The sound of the can dragging across the floor was followed by a sifting tumble of beans. Emma eased through the gap to find Nick dropping a bucket into the giant bag of new beans to transfer them into the can. “You know, this part’s…I was gonna say easy. Okay, it’s easy but tedious. You can go do whatever. Do you need a break? That’s a thing people do. Take breaks.”
He had both his sleeves rolled up, revealing the veins on his forearms sweeping around the rising muscles. The hot burn of his blue eyes landed on her and Emma scrambled. “It’ll go faster if I help.” She found a giant measuring cup and used that to scoop up the beans.

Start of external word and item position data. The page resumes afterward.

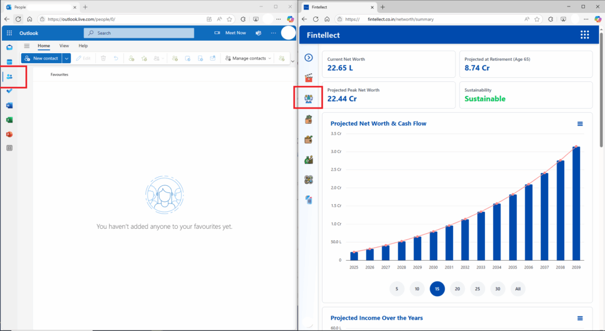Open Fintellect apps grid icon
Screen dimensions: 605x331
pos(584,35)
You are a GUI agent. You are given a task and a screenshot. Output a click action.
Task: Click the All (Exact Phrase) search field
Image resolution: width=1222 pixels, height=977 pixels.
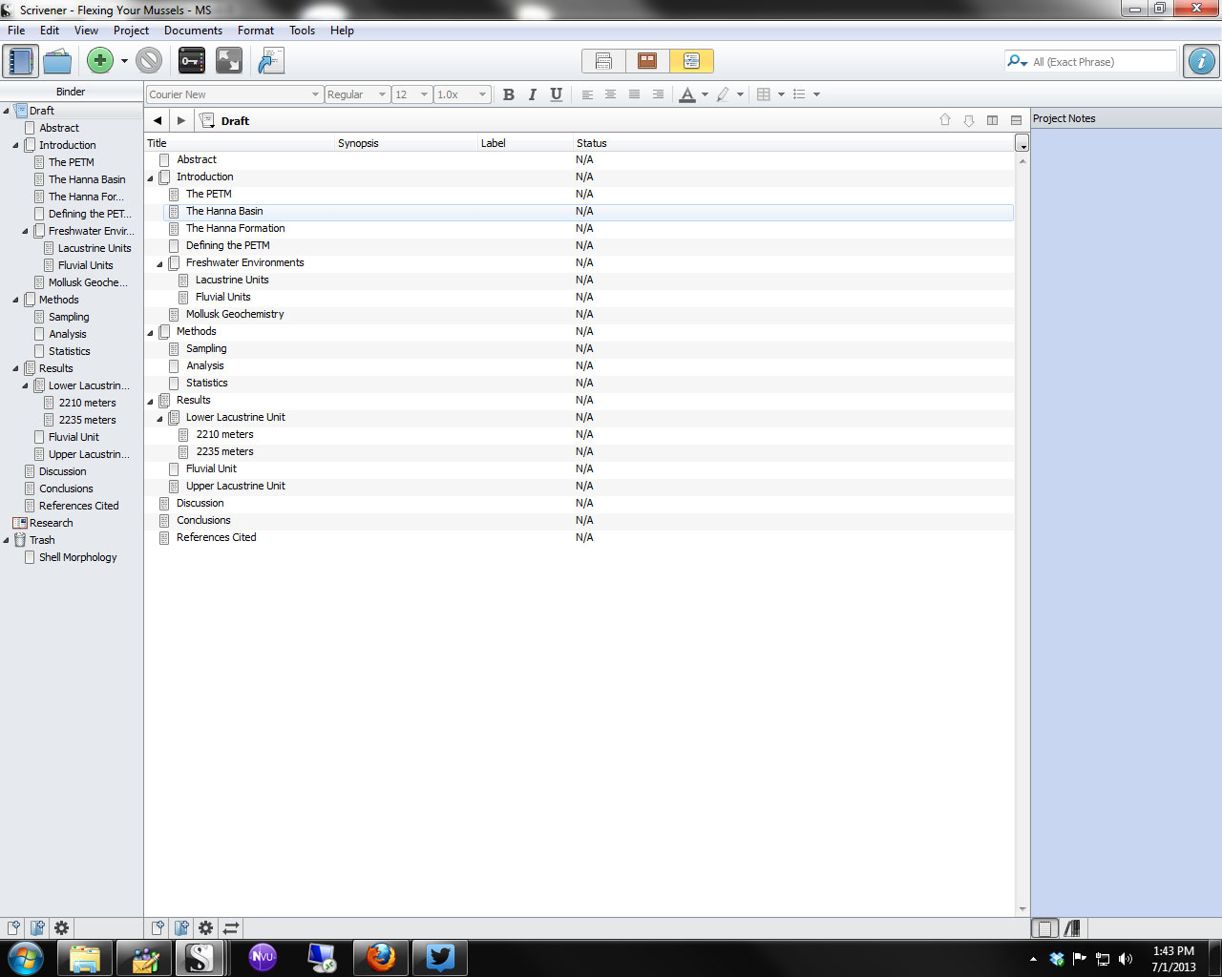click(x=1102, y=62)
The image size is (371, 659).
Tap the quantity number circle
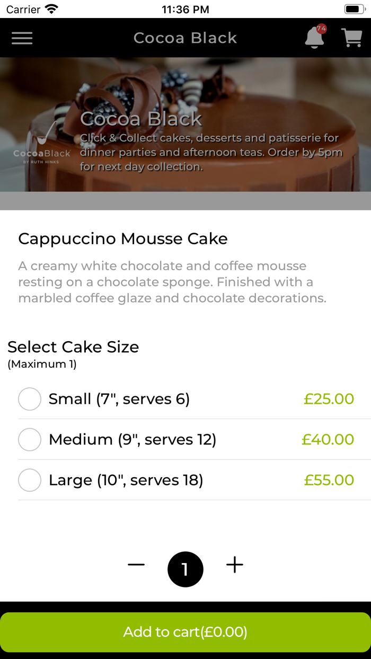[186, 569]
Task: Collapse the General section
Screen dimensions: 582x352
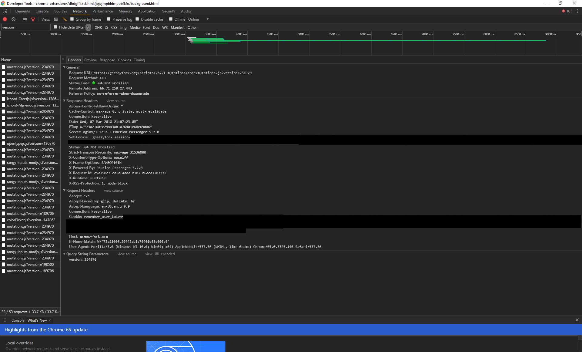Action: pos(64,67)
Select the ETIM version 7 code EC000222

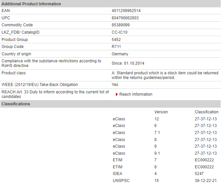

At first, they scooped and dumped in silence, only the assuring shush-shush of falling coffee beans filling the air. “Since you’re gonna be staying the week, I should probably do the paperwork. Don’t want the government coming after you.”
“Right. Yes. That’s a good point.”
“And I’m realizing I don’t even know your name. The full one. For the paperwork and all.”
“Emma Belmont.”
Nick grinned. “That’s a pretty name.”
“I think my family paid to get a crest in Scotland once,” she said out of hand.